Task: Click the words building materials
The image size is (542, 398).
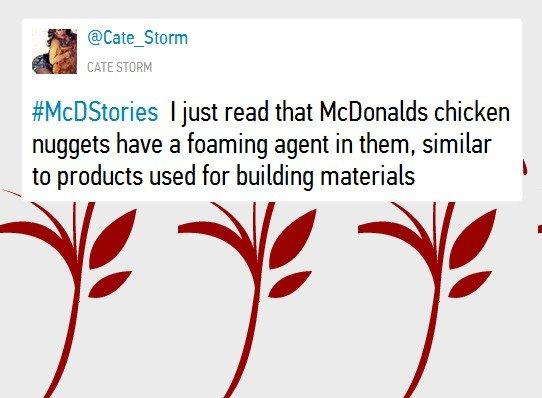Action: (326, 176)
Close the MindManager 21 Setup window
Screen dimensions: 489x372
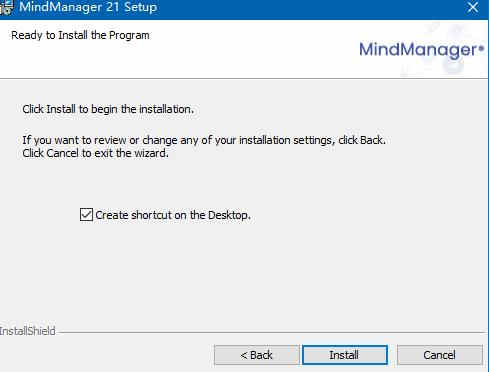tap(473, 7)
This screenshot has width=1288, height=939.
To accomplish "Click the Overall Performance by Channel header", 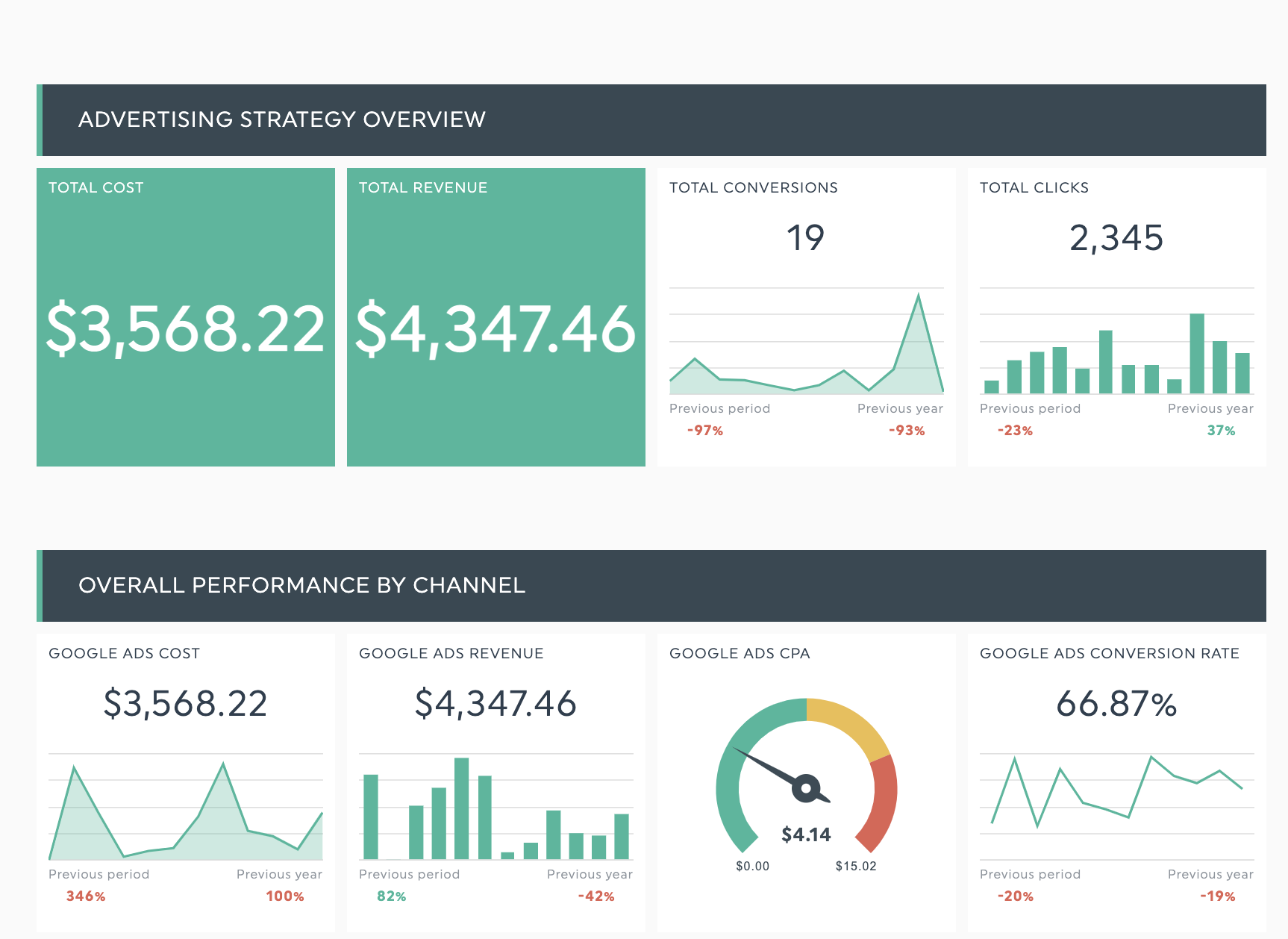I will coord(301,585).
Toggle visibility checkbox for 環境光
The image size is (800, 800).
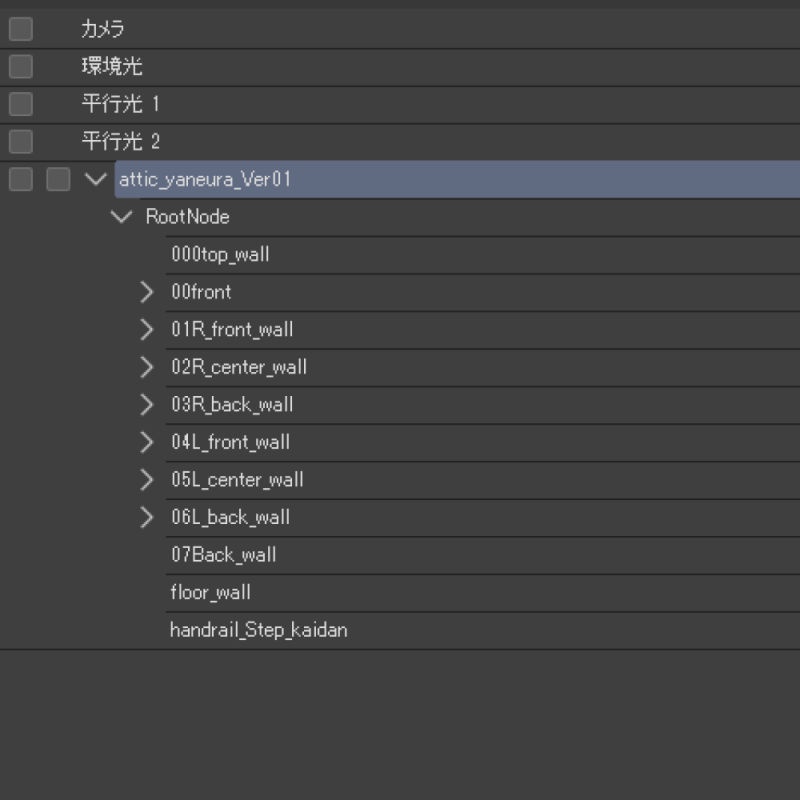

## Your instructions:
Your answer must be exactly the lines from the one with "Toggle visibility checkbox for 環境光" through the last line of the entries, both included, with no pictures; please add nothing else.

## Task result:
Toggle visibility checkbox for 環境光
The image size is (800, 800).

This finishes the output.